Saved data entries
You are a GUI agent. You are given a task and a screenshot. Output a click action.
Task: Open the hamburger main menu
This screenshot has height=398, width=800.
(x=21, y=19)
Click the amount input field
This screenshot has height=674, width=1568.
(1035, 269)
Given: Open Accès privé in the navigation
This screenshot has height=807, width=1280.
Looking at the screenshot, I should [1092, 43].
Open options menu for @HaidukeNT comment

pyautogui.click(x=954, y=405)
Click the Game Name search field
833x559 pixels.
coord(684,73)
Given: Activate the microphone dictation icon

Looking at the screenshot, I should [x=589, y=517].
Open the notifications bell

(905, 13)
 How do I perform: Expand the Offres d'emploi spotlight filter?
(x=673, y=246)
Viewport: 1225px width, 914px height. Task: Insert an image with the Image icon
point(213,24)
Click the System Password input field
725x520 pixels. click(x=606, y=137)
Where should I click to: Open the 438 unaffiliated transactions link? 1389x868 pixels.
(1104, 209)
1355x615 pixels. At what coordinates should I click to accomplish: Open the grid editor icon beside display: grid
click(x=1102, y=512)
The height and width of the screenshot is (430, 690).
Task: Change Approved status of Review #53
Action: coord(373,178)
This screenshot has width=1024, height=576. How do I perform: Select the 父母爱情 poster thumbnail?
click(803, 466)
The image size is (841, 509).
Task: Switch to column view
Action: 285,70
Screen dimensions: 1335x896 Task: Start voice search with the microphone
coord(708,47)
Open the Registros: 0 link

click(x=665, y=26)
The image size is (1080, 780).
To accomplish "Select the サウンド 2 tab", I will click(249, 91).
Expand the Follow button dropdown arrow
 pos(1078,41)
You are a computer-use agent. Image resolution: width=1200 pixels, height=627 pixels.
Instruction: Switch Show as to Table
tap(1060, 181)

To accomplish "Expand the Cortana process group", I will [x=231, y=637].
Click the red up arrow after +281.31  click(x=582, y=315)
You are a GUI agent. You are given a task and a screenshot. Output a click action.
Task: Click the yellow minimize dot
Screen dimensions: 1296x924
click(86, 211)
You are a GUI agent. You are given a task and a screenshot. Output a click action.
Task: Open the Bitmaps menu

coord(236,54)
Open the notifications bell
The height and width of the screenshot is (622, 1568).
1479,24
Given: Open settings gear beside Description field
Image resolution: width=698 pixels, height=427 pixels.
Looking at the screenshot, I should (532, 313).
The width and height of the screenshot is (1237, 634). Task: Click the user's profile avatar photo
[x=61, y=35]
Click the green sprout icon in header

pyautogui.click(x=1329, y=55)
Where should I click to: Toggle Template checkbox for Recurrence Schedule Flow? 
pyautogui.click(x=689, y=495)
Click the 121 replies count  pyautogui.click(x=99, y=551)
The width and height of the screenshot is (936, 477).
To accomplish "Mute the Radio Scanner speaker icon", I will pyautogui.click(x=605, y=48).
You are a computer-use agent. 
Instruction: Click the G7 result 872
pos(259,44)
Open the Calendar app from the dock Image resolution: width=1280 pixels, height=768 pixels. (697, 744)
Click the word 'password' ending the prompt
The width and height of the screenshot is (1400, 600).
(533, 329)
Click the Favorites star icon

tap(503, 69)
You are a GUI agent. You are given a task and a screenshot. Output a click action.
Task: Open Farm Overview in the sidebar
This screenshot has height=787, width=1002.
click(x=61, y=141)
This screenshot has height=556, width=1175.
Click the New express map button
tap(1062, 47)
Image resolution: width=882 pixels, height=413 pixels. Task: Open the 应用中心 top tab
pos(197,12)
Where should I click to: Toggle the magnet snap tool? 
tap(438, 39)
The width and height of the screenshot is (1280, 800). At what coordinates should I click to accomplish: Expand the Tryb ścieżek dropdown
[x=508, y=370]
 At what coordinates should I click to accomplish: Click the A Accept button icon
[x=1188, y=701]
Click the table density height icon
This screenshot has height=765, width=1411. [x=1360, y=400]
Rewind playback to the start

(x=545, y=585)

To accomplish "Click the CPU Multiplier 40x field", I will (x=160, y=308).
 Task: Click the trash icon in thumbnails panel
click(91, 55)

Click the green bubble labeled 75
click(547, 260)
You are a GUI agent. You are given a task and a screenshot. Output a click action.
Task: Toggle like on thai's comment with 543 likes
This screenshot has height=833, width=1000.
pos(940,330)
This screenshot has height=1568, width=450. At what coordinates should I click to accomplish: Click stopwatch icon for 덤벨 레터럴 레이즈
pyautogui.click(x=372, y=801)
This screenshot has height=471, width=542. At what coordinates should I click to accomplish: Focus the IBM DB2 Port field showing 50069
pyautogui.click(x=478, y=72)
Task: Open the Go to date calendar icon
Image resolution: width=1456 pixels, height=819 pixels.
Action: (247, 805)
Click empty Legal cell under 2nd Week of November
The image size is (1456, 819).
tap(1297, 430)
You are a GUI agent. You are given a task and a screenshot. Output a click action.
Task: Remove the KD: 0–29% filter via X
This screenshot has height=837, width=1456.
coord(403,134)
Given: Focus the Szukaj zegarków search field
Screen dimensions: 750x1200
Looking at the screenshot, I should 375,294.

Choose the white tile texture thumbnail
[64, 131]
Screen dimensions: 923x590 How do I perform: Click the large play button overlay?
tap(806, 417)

| To be done |
Please rewrite all of the records above, switching "hamburger" to "three-line" and leaving everything else unchanged.

| Correct answer |
You are a GUI agent. You are given a task and a screenshot. Output a click action.
Task: Open the three-line main menu
This screenshot has height=398, width=800.
(x=21, y=19)
Click the amount input field
This screenshot has height=674, width=1568.
(1035, 269)
Given: Open Accès privé in the navigation
This screenshot has height=807, width=1280.
Looking at the screenshot, I should [1092, 43].
Open options menu for @HaidukeNT comment

pyautogui.click(x=954, y=405)
Click the Game Name search field
833x559 pixels.
coord(684,73)
Given: Activate the microphone dictation icon

Looking at the screenshot, I should [x=589, y=517].
Open the notifications bell

(905, 13)
 How do I perform: Expand the Offres d'emploi spotlight filter?
(x=673, y=246)
Viewport: 1225px width, 914px height. Task: Insert an image with the Image icon
point(213,24)
Click the System Password input field
725x520 pixels. click(x=606, y=137)
Where should I click to: Open the 438 unaffiliated transactions link? 1389x868 pixels.
(1104, 209)
1355x615 pixels. At what coordinates should I click to accomplish: Open the grid editor icon beside display: grid
click(x=1102, y=512)
The height and width of the screenshot is (430, 690).
Task: Change Approved status of Review #53
Action: coord(373,178)
This screenshot has width=1024, height=576. How do I perform: Select the 父母爱情 poster thumbnail?
click(803, 466)
The image size is (841, 509).
Task: Switch to column view
Action: 285,70
Screen dimensions: 1335x896 Task: Start voice search with the microphone
coord(708,47)
Open the Registros: 0 link

click(x=665, y=26)
The image size is (1080, 780).
To accomplish "Select the サウンド 2 tab", I will click(249, 91).
Expand the Follow button dropdown arrow
 pos(1078,41)
You are a computer-use agent. Image resolution: width=1200 pixels, height=627 pixels.
Instruction: Switch Show as to Table
tap(1060, 181)

To accomplish "Expand the Cortana process group", I will [x=231, y=637].
Click the red up arrow after +281.31  click(x=582, y=315)
You are a GUI agent. You are given a task and a screenshot. Output a click action.
Task: Click the yellow minimize dot
Screen dimensions: 1296x924
click(86, 211)
You are a GUI agent. You are given a task and a screenshot. Output a click action.
Task: Open the Bitmaps menu

coord(236,54)
Open the notifications bell
The height and width of the screenshot is (622, 1568).
1479,24
Given: Open settings gear beside Description field
Image resolution: width=698 pixels, height=427 pixels.
Looking at the screenshot, I should (532, 313).
The width and height of the screenshot is (1237, 634). Task: Click the user's profile avatar photo
[x=61, y=35]
Click the green sprout icon in header

pyautogui.click(x=1329, y=55)
Where should I click to: Toggle Template checkbox for Recurrence Schedule Flow? 
pyautogui.click(x=689, y=495)
Click the 121 replies count  pyautogui.click(x=99, y=551)
The width and height of the screenshot is (936, 477).
To accomplish "Mute the Radio Scanner speaker icon", I will pyautogui.click(x=605, y=48).
You are a computer-use agent. 
Instruction: Click the G7 result 872
pos(259,44)
Open the Calendar app from the dock Image resolution: width=1280 pixels, height=768 pixels. (697, 744)
Click the word 'password' ending the prompt
The width and height of the screenshot is (1400, 600).
(533, 329)
Click the Favorites star icon

tap(503, 69)
You are a GUI agent. You are given a task and a screenshot. Output a click action.
Task: Open Farm Overview in the sidebar
This screenshot has height=787, width=1002.
click(x=61, y=141)
This screenshot has height=556, width=1175.
Click the New express map button
tap(1062, 47)
Image resolution: width=882 pixels, height=413 pixels. Task: Open the 应用中心 top tab
pos(197,12)
Where should I click to: Toggle the magnet snap tool? 
tap(438, 39)
The width and height of the screenshot is (1280, 800). At what coordinates should I click to accomplish: Expand the Tryb ścieżek dropdown
[x=508, y=370]
 At what coordinates should I click to accomplish: Click the A Accept button icon
[x=1188, y=701]
Click the table density height icon
This screenshot has height=765, width=1411. [x=1360, y=400]
Rewind playback to the start

(x=545, y=585)

To accomplish "Click the CPU Multiplier 40x field", I will (x=160, y=308).
 Task: Click the trash icon in thumbnails panel
click(91, 55)

Click the green bubble labeled 75
click(547, 260)
You are a GUI agent. You are given a task and a screenshot. Output a click action.
Task: Toggle like on thai's comment with 543 likes
This screenshot has height=833, width=1000.
pos(940,330)
This screenshot has height=1568, width=450. At what coordinates should I click to accomplish: Click stopwatch icon for 덤벨 레터럴 레이즈
pyautogui.click(x=372, y=801)
This screenshot has height=471, width=542. At what coordinates should I click to accomplish: Focus the IBM DB2 Port field showing 50069
pyautogui.click(x=478, y=72)
Task: Open the Go to date calendar icon
Image resolution: width=1456 pixels, height=819 pixels.
Action: (247, 805)
Click empty Legal cell under 2nd Week of November
The image size is (1456, 819).
tap(1297, 430)
You are a GUI agent. You are given a task and a screenshot. Output a click action.
Task: Remove the KD: 0–29% filter via X
This screenshot has height=837, width=1456.
coord(403,134)
Given: Focus the Szukaj zegarków search field
Screen dimensions: 750x1200
Looking at the screenshot, I should 375,294.

Choose the white tile texture thumbnail
[64, 131]
Screen dimensions: 923x590 How do I perform: Click the large play button overlay?
tap(806, 417)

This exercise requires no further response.